■ EXERCISE AIM
If a line in the records below holds the string "agent", count it, and state only the final count.
********
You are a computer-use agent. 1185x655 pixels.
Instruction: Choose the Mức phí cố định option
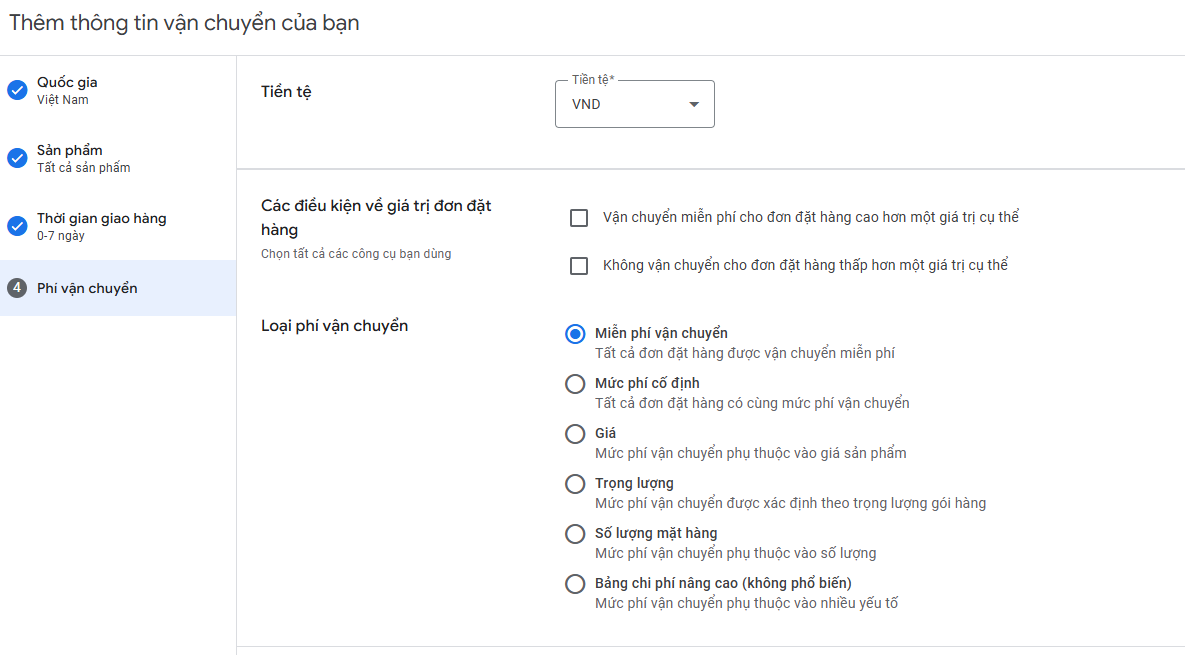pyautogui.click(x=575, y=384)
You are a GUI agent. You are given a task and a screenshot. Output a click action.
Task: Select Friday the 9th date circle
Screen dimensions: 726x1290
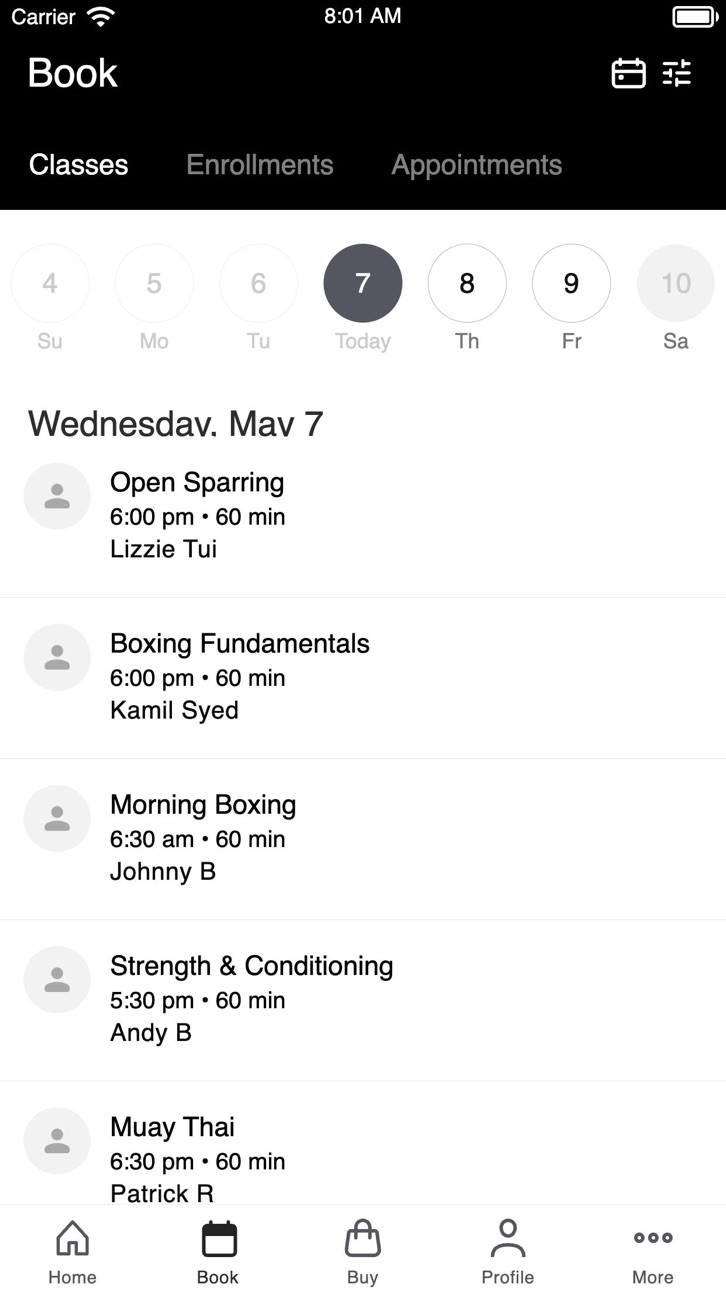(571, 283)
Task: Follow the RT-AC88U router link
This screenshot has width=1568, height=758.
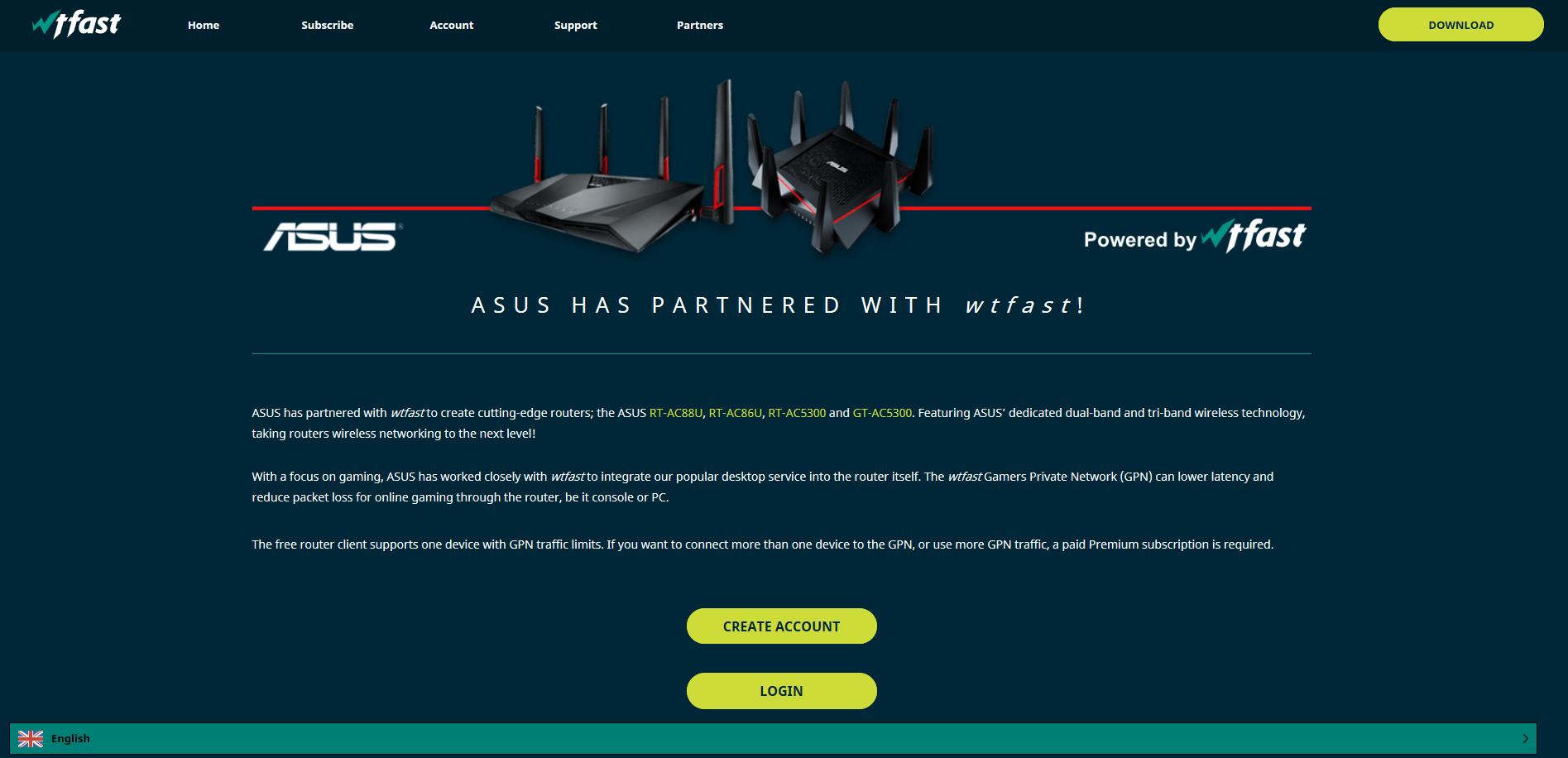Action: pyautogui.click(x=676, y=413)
********
■ SOLUTION TO THIS TASK
2